▶ TASK GOAL
Gather every line in the records below that contains the word "pixels" and copy each one in full.

########

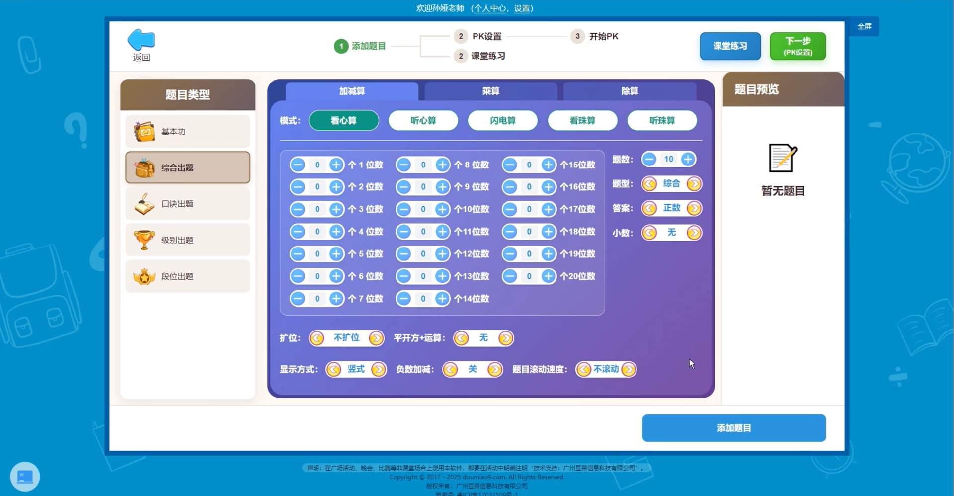Screen dimensions: 954x496
Task: Select the 基本功 sidebar item
Action: click(x=187, y=131)
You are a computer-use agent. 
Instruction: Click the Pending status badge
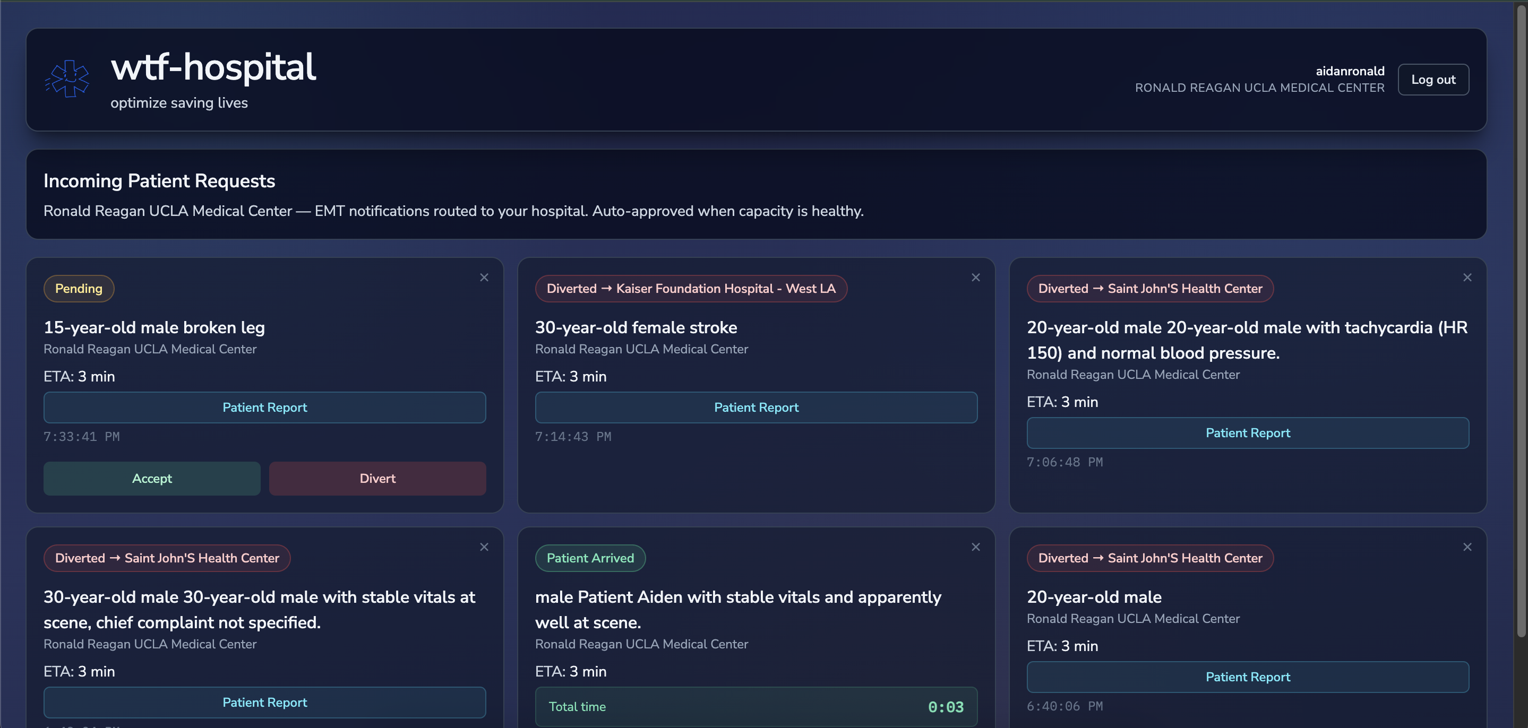coord(79,289)
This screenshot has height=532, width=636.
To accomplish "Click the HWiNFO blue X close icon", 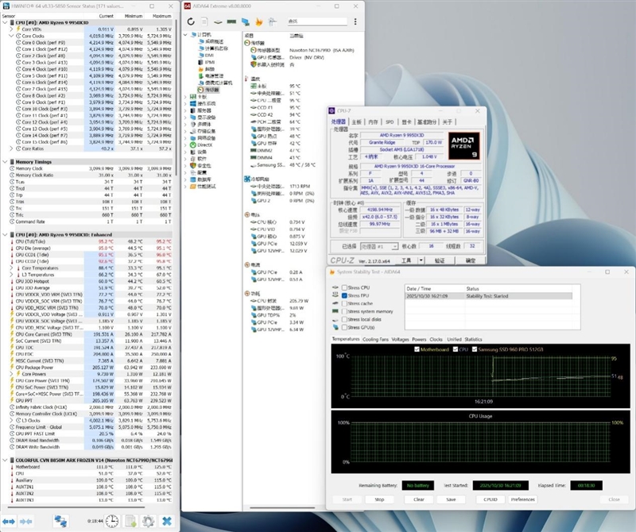I will click(x=167, y=520).
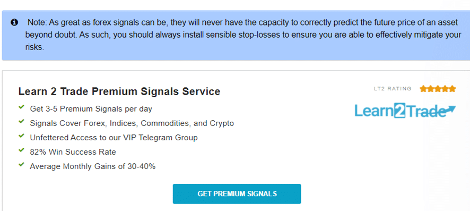The width and height of the screenshot is (470, 211).
Task: Click the text Get 3-5 Premium Signals per day
Action: 91,109
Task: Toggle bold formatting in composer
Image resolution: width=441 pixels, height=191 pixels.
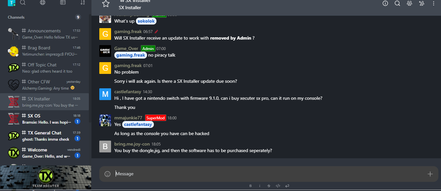Action: click(251, 186)
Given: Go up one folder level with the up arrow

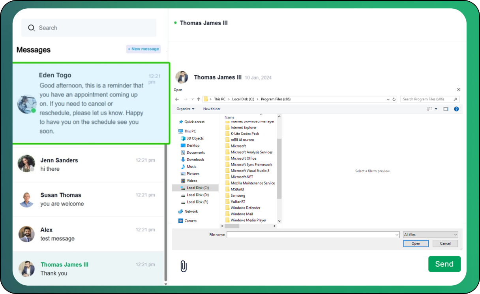Looking at the screenshot, I should (199, 99).
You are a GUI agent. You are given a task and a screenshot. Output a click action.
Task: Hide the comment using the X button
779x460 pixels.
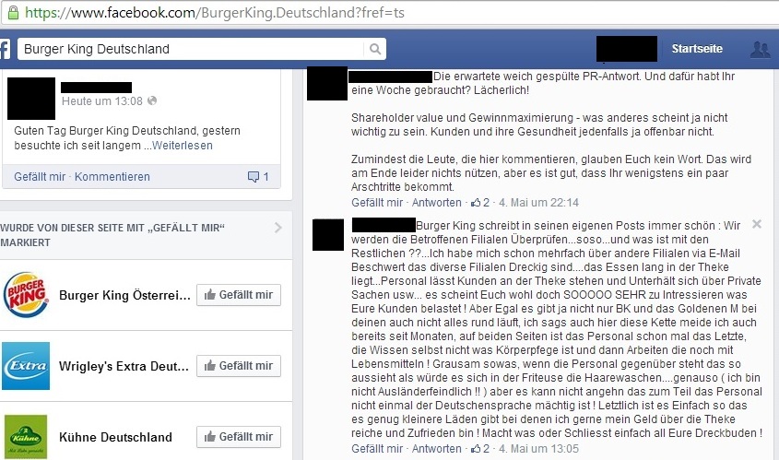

########

▶ EXERCISE RESULT
Image resolution: width=441 pixels, height=191 pixels.
779x460 pixels.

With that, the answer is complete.